Hsien-Chih Chang 張顯之
  • 7,638
  • 4
  • 44
  • 83
Elliot JJ
  • 745
  • 2
  • 8
  • 12
  • 7
    vote to close: not sure what the question really is trying to get at. Elliot, "too weird" is a subjective statement, as is "non-ridiculously" - I'm not sure what you're looking for. – Suresh Venkat Jan 20 '11 at 04:15
  • 2
    Essentially any distinction between Turing-Complete languages is all I'm looking. Non-ridiculously is deliberately left vague exactly because I don't know what the distinction is. However, the actual answer might be along the lines "a Turing-Complete language for which all NP-Complete problems can be answered but only in exponential time" – Elliot JJ Jan 20 '11 at 04:21
  • 1
    I see.
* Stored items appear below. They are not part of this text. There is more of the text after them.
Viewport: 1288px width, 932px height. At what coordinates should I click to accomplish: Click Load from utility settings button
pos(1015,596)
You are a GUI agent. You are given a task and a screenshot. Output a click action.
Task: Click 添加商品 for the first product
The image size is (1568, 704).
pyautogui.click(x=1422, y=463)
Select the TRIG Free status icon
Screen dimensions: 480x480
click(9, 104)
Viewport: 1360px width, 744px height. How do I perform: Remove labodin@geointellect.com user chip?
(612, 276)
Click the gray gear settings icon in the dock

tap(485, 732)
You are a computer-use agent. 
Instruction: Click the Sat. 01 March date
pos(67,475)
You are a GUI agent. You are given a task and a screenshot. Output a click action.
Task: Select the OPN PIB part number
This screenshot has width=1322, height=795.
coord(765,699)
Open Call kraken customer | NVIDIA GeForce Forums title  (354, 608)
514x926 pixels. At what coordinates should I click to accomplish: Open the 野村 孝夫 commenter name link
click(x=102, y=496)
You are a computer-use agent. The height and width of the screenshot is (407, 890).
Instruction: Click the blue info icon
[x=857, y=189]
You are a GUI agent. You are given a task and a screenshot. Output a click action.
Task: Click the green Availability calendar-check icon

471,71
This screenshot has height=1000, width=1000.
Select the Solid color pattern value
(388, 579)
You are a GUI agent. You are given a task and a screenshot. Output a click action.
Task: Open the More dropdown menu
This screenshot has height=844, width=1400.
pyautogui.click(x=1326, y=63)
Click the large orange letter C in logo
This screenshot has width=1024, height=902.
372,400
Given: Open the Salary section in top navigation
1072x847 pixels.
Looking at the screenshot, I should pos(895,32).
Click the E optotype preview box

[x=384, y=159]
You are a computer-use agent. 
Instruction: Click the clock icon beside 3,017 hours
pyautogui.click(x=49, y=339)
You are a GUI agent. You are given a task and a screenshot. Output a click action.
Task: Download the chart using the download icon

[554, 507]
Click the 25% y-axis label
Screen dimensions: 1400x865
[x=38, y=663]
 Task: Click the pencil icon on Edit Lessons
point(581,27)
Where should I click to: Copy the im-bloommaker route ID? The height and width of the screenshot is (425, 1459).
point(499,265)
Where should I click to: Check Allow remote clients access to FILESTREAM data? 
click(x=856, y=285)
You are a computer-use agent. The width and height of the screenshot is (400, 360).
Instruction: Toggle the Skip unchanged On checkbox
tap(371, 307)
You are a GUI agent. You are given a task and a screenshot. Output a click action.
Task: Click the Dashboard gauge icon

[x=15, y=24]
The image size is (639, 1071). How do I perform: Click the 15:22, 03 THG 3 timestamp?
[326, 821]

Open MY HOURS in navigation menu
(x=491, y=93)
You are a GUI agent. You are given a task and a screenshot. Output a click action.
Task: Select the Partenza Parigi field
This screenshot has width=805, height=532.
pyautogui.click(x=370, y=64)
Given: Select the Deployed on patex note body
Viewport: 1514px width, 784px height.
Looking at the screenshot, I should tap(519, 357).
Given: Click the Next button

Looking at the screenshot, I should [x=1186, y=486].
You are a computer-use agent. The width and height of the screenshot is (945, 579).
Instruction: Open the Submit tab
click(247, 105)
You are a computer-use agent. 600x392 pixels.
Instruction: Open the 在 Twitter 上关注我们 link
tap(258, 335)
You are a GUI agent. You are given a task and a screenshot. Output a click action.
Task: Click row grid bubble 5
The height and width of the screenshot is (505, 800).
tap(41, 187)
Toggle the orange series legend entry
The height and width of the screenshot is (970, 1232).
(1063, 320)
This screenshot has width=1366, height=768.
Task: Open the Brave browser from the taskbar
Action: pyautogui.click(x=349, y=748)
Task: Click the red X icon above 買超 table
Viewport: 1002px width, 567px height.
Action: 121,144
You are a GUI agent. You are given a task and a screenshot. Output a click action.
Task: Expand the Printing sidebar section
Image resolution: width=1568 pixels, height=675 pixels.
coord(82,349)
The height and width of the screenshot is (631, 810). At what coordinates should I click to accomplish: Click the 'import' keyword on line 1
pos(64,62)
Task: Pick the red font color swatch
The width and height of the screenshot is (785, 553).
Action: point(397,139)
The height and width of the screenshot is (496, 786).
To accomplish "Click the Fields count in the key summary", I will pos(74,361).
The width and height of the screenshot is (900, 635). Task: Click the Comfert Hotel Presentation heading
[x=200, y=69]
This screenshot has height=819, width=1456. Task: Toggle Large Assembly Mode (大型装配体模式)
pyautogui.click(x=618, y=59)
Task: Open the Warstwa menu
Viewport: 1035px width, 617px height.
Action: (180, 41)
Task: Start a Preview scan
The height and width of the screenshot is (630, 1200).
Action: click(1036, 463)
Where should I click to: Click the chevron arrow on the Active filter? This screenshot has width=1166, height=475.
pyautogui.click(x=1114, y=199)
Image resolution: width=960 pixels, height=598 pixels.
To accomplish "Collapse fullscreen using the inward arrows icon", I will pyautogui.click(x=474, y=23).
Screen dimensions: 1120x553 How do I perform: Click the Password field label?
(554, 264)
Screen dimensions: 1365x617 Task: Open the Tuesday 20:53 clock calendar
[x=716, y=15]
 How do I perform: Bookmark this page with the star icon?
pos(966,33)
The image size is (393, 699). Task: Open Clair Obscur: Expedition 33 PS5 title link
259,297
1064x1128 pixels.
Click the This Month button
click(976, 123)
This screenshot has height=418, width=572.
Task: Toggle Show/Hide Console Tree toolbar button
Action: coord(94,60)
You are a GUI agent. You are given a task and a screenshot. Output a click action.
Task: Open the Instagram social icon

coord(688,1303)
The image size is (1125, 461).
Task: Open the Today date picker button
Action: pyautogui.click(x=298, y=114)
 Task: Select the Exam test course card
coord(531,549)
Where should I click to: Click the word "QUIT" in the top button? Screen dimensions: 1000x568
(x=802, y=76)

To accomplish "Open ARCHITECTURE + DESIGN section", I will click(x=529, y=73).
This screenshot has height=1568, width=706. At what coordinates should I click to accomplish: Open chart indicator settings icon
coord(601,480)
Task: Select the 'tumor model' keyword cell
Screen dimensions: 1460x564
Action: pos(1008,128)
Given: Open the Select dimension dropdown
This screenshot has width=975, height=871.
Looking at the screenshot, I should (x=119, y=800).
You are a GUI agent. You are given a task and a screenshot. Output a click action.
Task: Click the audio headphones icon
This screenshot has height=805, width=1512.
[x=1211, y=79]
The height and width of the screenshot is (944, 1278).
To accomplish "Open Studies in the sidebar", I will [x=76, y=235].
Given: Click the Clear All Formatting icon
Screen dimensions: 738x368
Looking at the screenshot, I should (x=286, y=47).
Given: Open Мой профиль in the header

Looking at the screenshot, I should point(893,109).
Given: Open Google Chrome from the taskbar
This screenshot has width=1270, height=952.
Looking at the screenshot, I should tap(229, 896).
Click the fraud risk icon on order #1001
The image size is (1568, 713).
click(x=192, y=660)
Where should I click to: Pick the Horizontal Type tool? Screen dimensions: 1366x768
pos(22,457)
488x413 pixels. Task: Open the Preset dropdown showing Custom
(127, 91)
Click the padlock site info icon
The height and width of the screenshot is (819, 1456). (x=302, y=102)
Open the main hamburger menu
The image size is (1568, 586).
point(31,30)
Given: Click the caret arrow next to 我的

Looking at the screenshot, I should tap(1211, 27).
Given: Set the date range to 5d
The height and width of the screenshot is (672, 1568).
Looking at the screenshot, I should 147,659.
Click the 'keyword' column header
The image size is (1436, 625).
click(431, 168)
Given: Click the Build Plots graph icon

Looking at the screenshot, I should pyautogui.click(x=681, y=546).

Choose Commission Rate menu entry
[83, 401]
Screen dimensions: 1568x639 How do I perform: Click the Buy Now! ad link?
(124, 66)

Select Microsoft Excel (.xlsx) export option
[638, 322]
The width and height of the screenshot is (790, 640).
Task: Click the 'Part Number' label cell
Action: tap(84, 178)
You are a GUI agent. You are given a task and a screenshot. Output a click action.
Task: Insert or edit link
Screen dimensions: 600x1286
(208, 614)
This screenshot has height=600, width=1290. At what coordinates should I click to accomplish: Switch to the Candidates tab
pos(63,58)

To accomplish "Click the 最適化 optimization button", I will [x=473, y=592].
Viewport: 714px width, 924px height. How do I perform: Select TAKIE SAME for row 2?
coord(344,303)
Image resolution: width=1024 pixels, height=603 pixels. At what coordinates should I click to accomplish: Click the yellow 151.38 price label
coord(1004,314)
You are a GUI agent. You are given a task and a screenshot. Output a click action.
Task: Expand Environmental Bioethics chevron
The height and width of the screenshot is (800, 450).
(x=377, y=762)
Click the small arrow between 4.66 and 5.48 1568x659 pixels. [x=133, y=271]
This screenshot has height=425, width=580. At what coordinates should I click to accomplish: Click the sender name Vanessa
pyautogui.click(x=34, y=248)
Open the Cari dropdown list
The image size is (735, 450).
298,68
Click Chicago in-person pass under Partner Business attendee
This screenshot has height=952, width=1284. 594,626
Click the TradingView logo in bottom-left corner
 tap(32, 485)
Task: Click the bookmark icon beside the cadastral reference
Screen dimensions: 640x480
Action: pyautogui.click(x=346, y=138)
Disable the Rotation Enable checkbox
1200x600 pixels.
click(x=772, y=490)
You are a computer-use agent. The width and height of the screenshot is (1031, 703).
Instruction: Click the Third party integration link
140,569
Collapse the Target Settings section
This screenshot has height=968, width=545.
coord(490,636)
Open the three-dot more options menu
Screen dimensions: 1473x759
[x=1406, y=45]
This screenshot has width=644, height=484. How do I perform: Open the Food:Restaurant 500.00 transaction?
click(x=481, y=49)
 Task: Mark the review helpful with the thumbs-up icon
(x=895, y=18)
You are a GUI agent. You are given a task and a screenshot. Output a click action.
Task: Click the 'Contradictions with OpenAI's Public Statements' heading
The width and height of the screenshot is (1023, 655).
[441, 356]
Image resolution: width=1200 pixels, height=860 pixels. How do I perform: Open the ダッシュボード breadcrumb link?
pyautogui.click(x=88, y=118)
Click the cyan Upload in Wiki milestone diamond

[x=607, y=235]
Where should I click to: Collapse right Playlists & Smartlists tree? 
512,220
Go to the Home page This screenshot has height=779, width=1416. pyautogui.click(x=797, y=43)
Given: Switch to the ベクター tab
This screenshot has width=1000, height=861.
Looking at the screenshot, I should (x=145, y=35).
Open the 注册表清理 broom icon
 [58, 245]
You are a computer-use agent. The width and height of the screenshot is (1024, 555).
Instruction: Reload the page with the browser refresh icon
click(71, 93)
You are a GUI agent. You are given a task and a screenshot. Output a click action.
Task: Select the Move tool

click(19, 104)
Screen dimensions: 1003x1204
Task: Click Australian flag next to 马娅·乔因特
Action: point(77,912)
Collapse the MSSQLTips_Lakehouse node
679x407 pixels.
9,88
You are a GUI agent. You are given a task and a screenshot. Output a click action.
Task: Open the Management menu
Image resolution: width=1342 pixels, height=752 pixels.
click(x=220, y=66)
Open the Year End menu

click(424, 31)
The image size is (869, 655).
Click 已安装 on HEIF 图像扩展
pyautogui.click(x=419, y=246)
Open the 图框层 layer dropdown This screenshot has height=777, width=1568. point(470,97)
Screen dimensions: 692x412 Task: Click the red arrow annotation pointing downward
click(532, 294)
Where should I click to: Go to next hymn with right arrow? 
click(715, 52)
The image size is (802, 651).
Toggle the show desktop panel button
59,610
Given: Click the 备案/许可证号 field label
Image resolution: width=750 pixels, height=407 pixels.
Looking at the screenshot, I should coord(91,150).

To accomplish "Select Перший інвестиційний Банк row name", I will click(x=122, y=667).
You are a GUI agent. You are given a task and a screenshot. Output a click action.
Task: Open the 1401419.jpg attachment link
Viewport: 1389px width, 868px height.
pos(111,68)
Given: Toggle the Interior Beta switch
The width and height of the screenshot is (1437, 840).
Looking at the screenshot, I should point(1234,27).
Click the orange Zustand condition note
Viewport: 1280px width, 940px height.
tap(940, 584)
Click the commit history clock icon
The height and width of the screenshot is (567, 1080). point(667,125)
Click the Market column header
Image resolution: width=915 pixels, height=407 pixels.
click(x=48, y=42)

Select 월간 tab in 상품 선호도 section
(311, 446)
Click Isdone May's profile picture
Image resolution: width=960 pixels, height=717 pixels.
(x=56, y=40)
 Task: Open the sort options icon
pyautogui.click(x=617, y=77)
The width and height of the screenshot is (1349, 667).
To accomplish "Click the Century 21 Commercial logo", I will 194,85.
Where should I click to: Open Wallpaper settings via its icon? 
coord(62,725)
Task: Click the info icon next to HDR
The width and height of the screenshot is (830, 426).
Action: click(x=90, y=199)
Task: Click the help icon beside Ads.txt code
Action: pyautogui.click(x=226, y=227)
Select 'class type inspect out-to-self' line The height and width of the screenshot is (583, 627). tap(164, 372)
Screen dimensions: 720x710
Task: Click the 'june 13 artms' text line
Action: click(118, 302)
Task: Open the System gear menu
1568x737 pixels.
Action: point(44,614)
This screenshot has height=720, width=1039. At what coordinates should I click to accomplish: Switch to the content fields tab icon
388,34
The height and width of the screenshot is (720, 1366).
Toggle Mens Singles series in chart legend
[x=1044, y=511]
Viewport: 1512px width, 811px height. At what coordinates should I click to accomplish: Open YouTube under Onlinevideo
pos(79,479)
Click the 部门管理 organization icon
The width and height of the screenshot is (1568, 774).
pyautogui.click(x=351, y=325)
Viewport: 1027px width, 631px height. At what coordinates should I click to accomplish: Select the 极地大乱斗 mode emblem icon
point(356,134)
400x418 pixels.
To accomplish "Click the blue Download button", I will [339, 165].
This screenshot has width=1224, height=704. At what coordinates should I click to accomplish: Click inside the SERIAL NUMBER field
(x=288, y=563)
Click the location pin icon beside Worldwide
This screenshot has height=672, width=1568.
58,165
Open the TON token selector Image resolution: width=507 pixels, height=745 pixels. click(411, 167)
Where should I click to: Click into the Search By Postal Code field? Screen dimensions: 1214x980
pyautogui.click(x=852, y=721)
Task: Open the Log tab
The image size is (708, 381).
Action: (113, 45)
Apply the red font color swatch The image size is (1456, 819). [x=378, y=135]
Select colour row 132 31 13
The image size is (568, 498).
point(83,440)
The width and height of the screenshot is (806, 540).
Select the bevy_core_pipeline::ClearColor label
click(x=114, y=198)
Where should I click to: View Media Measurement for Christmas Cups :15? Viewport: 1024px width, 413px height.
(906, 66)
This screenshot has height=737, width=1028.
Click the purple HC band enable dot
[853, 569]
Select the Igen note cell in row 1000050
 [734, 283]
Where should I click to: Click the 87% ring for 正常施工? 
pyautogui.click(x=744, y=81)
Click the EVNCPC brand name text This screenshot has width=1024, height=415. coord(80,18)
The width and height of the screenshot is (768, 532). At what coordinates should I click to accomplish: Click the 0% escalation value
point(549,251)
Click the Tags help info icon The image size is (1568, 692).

Do note though that since no one has (yet) broken the "effective" CT hypothesis, you're unlikely to find that any of the Turing-complete models can solve an NP-complete problem in P time, or take provably exponential time. – Suresh Venkat Jan 20 '11 at 04:53
  • 4
    (Vote to close) While I think "modeling" is a proper TCS role, in the sense of taking vague/abstract concepts and giving them rigor/precision, I agree with @Suresh that this question lacks sufficient direction... @Elliot, knowing how to distinguish what a right answer would look like from what a wrong answer looks like is an important characteristic for all good questions (and is the piece it seems you're missing). Perhaps you could think about this some and re-ask this question with a little more focus? – Daniel Apon Jan 20 '11 at 05:46
  • 3
    Are you thinking of Matthew Cook's first proof showing Wolfram's rule 110 is Turing complete? Since then, there has been a proof showing Rule 110 is more naturally Turing complete. I don't know if there are any relatively natural systems which are Turing complete but which don't have efficient reductions. I don't even know whether people have come up with contrived systems which provably have this property. – Peter Shor Jan 21 '11 at 10:51
  • 1
    Guys, you are being a bit too stuffy. The guy didn't pose the question well, but we know what he means. Say, since typically you prove that a computation system is turing-complete by having it simulate a turing machine, he's asking to keep the complexity of the simulation low (low constant factor if you want O() complexity) or low Cyclomatic complexity or low character entropy. Take your pick. Say he asks for all the turing complete systems with Cyclomatic complexity M. – Dr G Jan 21 '11 at 20:20
  • @Peter: Do you have a reference for the Rule-110 result? – Jeffε Jan 21 '11 at 21:25
  • Wikipedia has a bunch of references, including Cook's first proof. – Peter Shor Jan 22 '11 at 01:56
  • 2
    It seems that you are conflating a computational model and its implementation. "Legos" is not a model of computation, but Legos can be used to implement a machine. The rules describing the evolution of an abstract physical system is a model of computation: the system itself is an implementation. – Mark Reitblatt Jan 23 '11 at 05:53
  • jeffE-- I cited martinez et al here which is the latest simplification of rule 110 TM completeness Ive heard of and maybe what PS is alluding to – vzn Jun 27 '12 at 14:59
  • think there is a reasonable question in here if its rewritten as EJ writes in the comment above. "are there different kinds of Turing completeness". at the minimum there are different efficiencies of translation, possibly still within the effective CT thesis as SV writes. however efficiency of TM completeness translations is not studied so much because its more a study of "whether" something is computable rather than "how efficiently". rule 110 however is a good example/case study in the literature where both computability and efficiency are being actively researched somewhat in parallel. – vzn Jun 27 '12 at 15:03

2 Answers2

16

Ridiculous-seeming things can be (and often are) true. The fact that you find them ridiculous indicates that there is a mismatch between your intuition and reality. The fix for this is not to define a "ridiculousness" metric, but is instead to fix your intuition.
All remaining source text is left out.